| How to complete this task |
Whatever comes before the line containing "Viewport: 1200px width, 750px" stays out; transcribe that line and all that follow to the end of the records exactly, with no pictures.

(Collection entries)
◆ ◆ ◆ ◆ ◆
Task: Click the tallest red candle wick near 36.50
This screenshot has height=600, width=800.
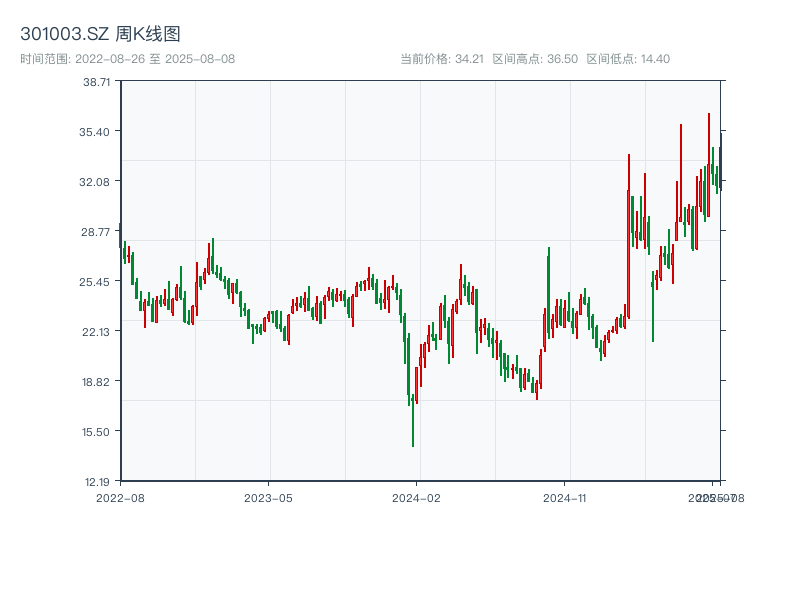Action: (x=709, y=120)
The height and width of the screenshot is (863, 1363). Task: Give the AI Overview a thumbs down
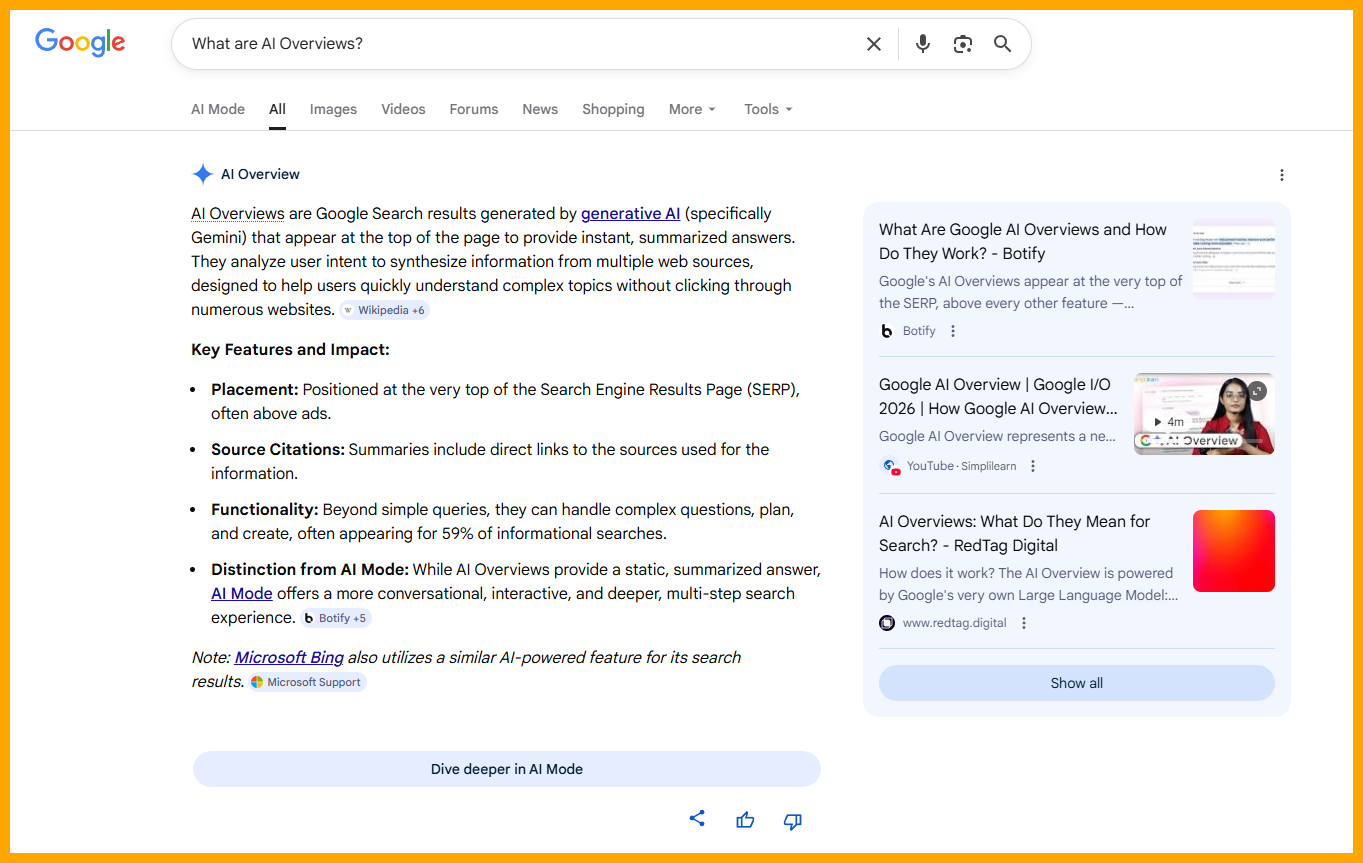pos(793,821)
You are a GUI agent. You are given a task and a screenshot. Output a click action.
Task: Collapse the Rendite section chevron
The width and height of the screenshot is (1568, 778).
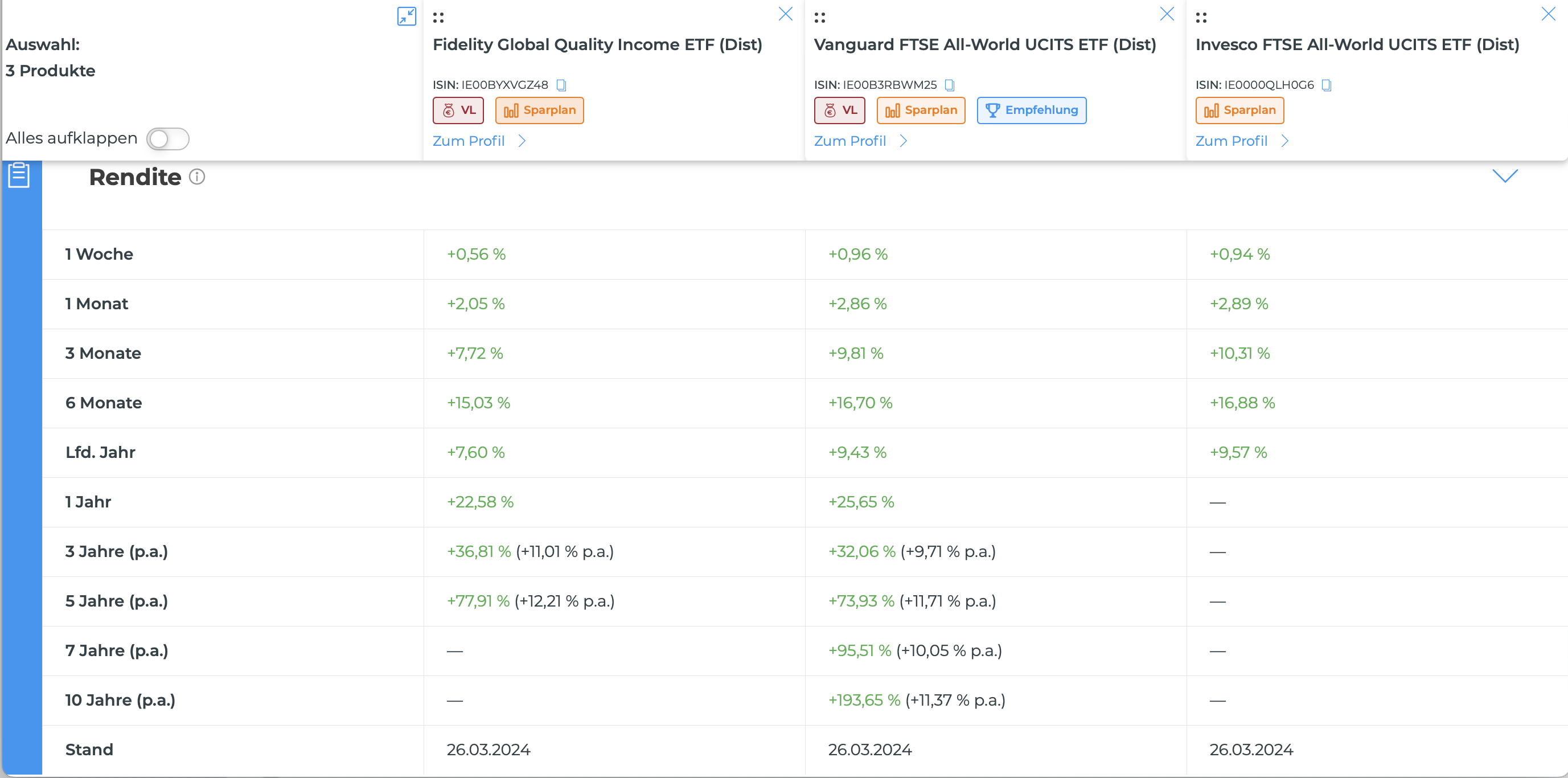[1505, 176]
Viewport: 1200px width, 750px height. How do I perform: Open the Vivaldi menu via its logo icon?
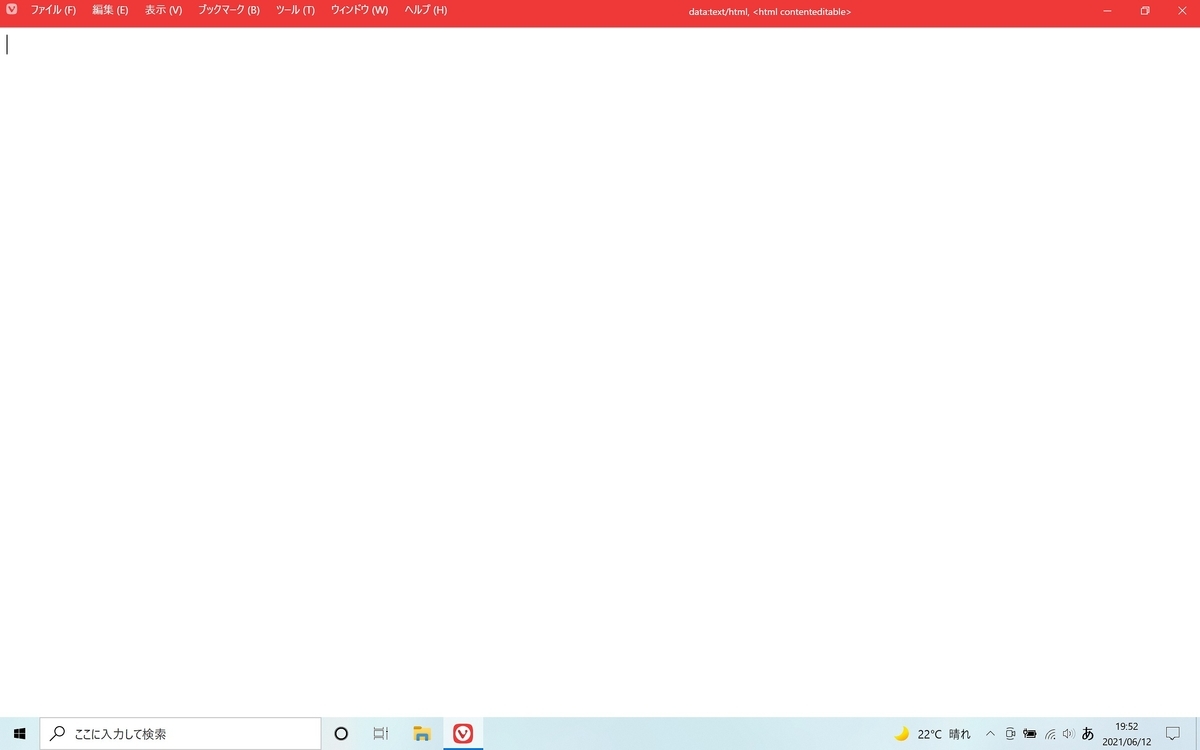[11, 10]
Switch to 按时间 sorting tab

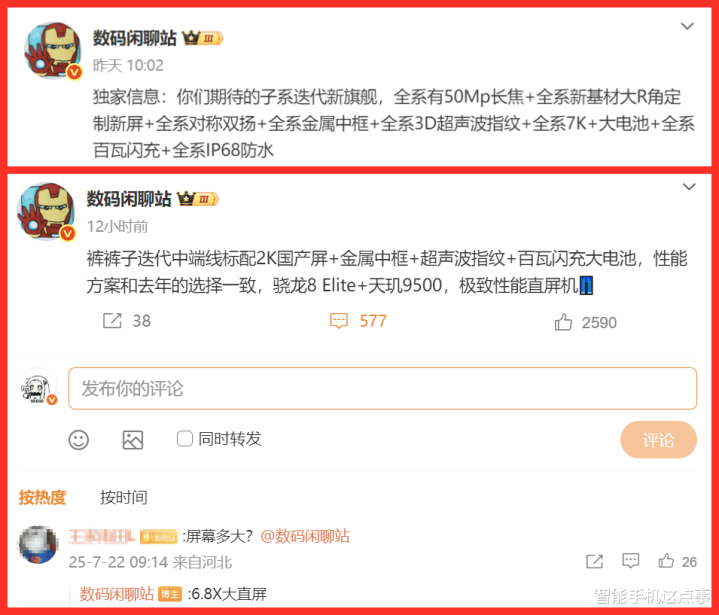tap(123, 497)
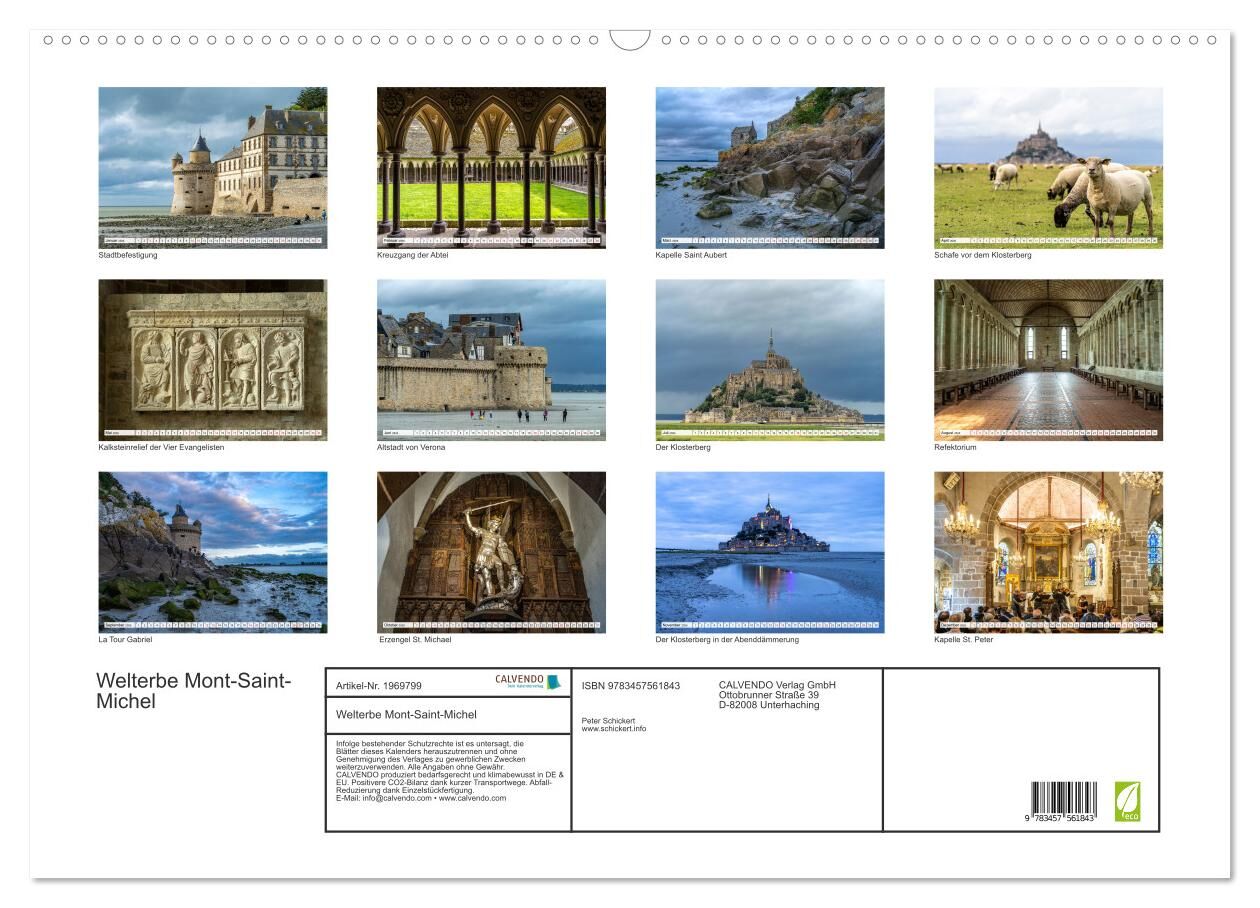Select the La Tour Gabriel image
This screenshot has height=908, width=1260.
point(212,551)
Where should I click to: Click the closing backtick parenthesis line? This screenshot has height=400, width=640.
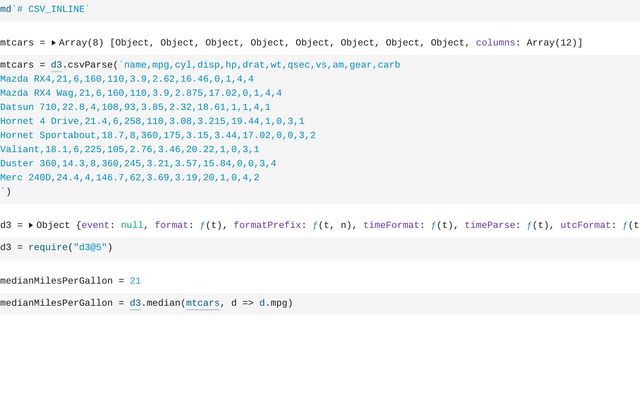click(6, 191)
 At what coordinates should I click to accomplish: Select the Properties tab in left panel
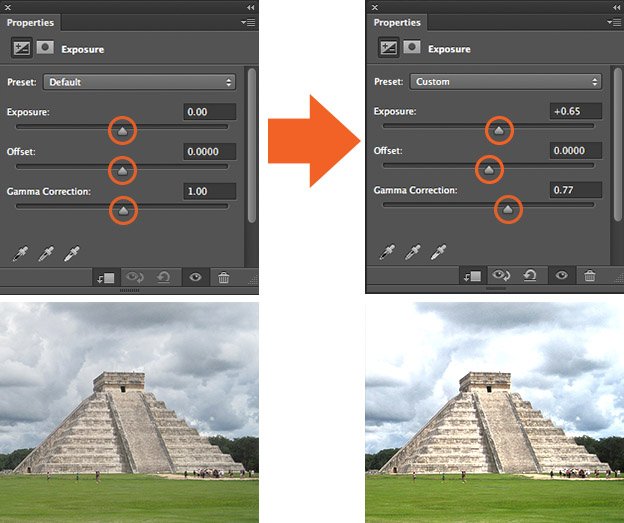coord(32,22)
◆ ◆ ◆ ◆ ◆
| Exercise answer |
Viewport: 1200px width, 750px height. How do I perform: Open the Vivaldi menu via its logo icon?
[11, 10]
Switch to 按时间 sorting tab

tap(123, 497)
Select the La Tour Gabriel image
This screenshot has height=908, width=1260.
point(212,551)
Where should I click to: Click the closing backtick parenthesis line? This screenshot has height=400, width=640.
click(6, 191)
 At what coordinates should I click to accomplish: Select the Properties tab in left panel
coord(32,22)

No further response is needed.